## WHAT TO DO
Return every line of the data below, exactly.

## DATA EXCERPTS

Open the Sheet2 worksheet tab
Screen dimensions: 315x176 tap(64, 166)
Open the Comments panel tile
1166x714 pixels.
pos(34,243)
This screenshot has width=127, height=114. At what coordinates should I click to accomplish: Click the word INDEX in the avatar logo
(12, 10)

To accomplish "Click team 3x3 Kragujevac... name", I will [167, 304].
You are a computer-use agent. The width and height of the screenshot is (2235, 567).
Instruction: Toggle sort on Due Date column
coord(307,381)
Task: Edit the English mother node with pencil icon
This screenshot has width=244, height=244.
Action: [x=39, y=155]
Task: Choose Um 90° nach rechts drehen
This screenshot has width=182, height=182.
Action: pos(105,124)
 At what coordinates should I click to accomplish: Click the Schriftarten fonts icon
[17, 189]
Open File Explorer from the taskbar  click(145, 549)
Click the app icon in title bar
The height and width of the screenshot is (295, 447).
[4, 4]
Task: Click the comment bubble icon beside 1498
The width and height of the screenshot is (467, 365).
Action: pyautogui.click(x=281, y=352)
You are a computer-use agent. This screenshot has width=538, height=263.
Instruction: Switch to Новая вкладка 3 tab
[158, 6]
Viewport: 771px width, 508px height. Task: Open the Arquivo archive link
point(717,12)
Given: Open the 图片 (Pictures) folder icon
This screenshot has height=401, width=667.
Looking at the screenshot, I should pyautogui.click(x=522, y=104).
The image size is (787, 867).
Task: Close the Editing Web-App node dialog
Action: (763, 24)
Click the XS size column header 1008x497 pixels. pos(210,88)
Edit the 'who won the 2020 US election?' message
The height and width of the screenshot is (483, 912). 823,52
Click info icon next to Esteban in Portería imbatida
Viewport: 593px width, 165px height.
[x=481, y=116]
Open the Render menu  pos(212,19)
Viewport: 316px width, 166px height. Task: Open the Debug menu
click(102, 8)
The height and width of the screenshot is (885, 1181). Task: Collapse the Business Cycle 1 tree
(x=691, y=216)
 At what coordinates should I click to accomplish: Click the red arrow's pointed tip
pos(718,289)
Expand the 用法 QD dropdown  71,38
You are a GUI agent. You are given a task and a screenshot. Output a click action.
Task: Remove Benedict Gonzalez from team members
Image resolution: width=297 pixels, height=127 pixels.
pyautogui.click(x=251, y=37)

## RESPONSE TO THE EXERCISE
Open the Sheet2 worksheet tab
Screen dimensions: 315x176 tap(64, 166)
Open the Comments panel tile
1166x714 pixels.
pos(34,243)
This screenshot has width=127, height=114. At what coordinates should I click to accomplish: Click the word INDEX in the avatar logo
(12, 10)

To accomplish "Click team 3x3 Kragujevac... name", I will [167, 304].
You are a computer-use agent. The width and height of the screenshot is (2235, 567).
Instruction: Toggle sort on Due Date column
coord(307,381)
Task: Edit the English mother node with pencil icon
This screenshot has width=244, height=244.
Action: [x=39, y=155]
Task: Choose Um 90° nach rechts drehen
This screenshot has width=182, height=182.
Action: pos(105,124)
 At what coordinates should I click to accomplish: Click the Schriftarten fonts icon
[17, 189]
Open File Explorer from the taskbar  click(145, 549)
Click the app icon in title bar
The height and width of the screenshot is (295, 447).
[4, 4]
Task: Click the comment bubble icon beside 1498
The width and height of the screenshot is (467, 365).
Action: pyautogui.click(x=281, y=352)
You are a computer-use agent. This screenshot has width=538, height=263.
Instruction: Switch to Новая вкладка 3 tab
[158, 6]
Viewport: 771px width, 508px height. Task: Open the Arquivo archive link
point(717,12)
Given: Open the 图片 (Pictures) folder icon
This screenshot has height=401, width=667.
Looking at the screenshot, I should pyautogui.click(x=522, y=104).
The image size is (787, 867).
Task: Close the Editing Web-App node dialog
Action: (763, 24)
Click the XS size column header 1008x497 pixels. pos(210,88)
Edit the 'who won the 2020 US election?' message
The height and width of the screenshot is (483, 912). 823,52
Click info icon next to Esteban in Portería imbatida
Viewport: 593px width, 165px height.
[x=481, y=116]
Open the Render menu  pos(212,19)
Viewport: 316px width, 166px height. Task: Open the Debug menu
click(102, 8)
The height and width of the screenshot is (885, 1181). Task: Collapse the Business Cycle 1 tree
(x=691, y=216)
 At what coordinates should I click to accomplish: Click the red arrow's pointed tip
pos(718,289)
Expand the 用法 QD dropdown  71,38
You are a GUI agent. You are given a task and a screenshot. Output a click action.
Task: Remove Benedict Gonzalez from team members
Image resolution: width=297 pixels, height=127 pixels.
pyautogui.click(x=251, y=37)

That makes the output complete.